Having found ambiguity, the court went on to resolve the issue by reference to In re Quigley, 673 F.3d 269 (4th Cir. 2012), where the circuit court applied a forward-looking approach to decide that a chapter 13 debtor could not calculate projected disposable income with a deduction for secured payments on property he intended to surrender. The Quigley opinion was supported by Hamilton v. Lanning, 130 S. Ct. 2464 (2010) (projected disposable income calculation may take into account changes that are virtually certain to occur), and Ransom v. FIA Card Services, N.A., 131 S.Ct. 716 (2011) (debtor may not take expense deduction for payments on surrendered vehicle).

It was in the interpretation of the lessons of Lanning, Ransom and Quigley, all three of which dealt with chapter 13 plans, that the district court went off course. The means test is an objective first step in the bankruptcy process based on the state of debtor’s financial affairs as of the petition date. See In re Rivers, 466 B.R. 558 (Bankr. M.D. Fla. 2012) (citing Ransom). “[A] plain, ordinary reading of the subsection supports the bankruptcy court’s finding that it applies to payments that the debtor is under contract to make.” Lynch v. Haenke (In re Lynch), 395 B.R. 346, 349 (E.D. N.C. 2008). A finding based on the means test that the petition is not presumptively abusive under section 707(b)(2) does not preclude a finding of bad faith, however. Section 707(b)(3) permits a court to inquire into the good faith of the petitioner based on the totality of the circumstances, “including debtor’s income and expenses after the filing of the petition.” Id. at 560. Therefore, it is neither necessary nor appropriate to manipulate the outcome of the means test to account for the intended surrender of collateral.

This reasoning finds support in the very cases the court in Krawczyk relied on for the opposite proposition. Unlike the court here, the Lanning Court did not recalculate “current monthly income” as determined by the means test.
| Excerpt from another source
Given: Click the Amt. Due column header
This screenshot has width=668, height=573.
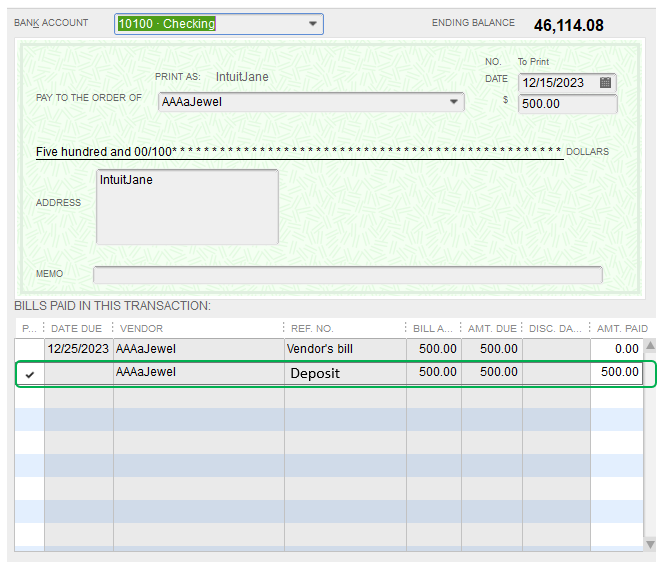Looking at the screenshot, I should click(x=492, y=328).
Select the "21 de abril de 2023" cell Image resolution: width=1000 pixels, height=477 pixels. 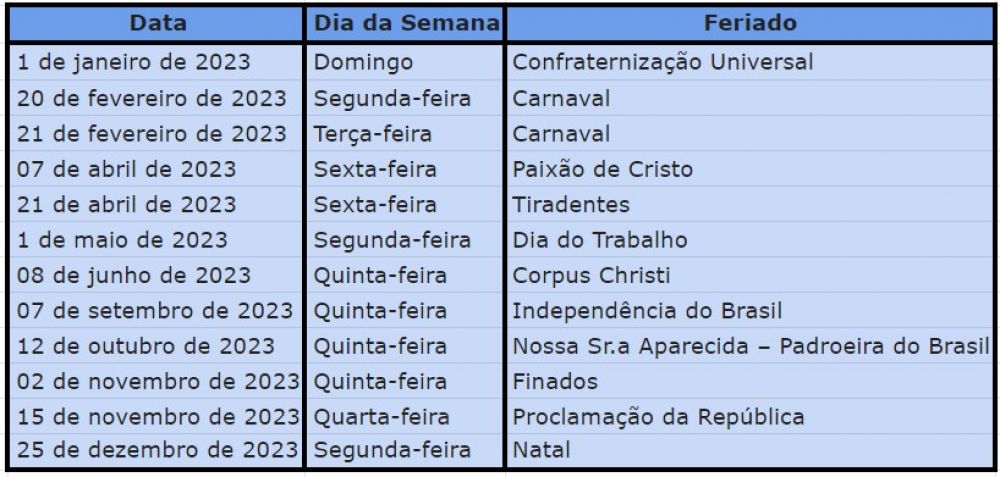pos(127,204)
Rather, the Lanning Court decided that “projected disposable income” would not be based on that calculation alone when changes to current monthly income were known or virtually certain to occur. The Lanning Court did not have to perform the same sleight of hand with respect to the language of section 707(b)(2)(A)(iii) because that Court did not require recalculation of current monthly income for its ultimate decision. Specifically, Lanning answered the question of whether the “projected disposable income” calculation—a calculation that does not come into play in chapter 7—always had to be based on the current monthly income in the means test, or whether it could take into account changes to the means test calculation that were “virtually certain” to occur. Notably, the Lanning Court did not find that anticipated changes to income altered the means test calculation of current monthly income.

The issue is also not answered by Ransom where the Court examined a different provision of the means test relating to deduction of vehicle ownership costs for a car that was fully paid off. Calculation of that deduction is explicitly dependent upon IRS Standards which define the deduction in such a way that it covers only expenses related to a car loan or lease. Since the debtor had neither, the ownership deduction was deemed inapplicable within the meaning of the means test. The Court noted that the means test provided for a separate deduction based on operating expenses which was not dependent on the existence of debt.

The means test is a “snapshot” of the debtor’s financial situation at the time of filing. Therefore, a debtor’s intent to surrender does not come into play at that juncture. This finding is harmonious with the recent Supreme Court decisions in Lanning and Ransom, and obviates the need for strained reading of section 707, without precluding a later finding of abuse if the totality of circumstances warrants such a finding.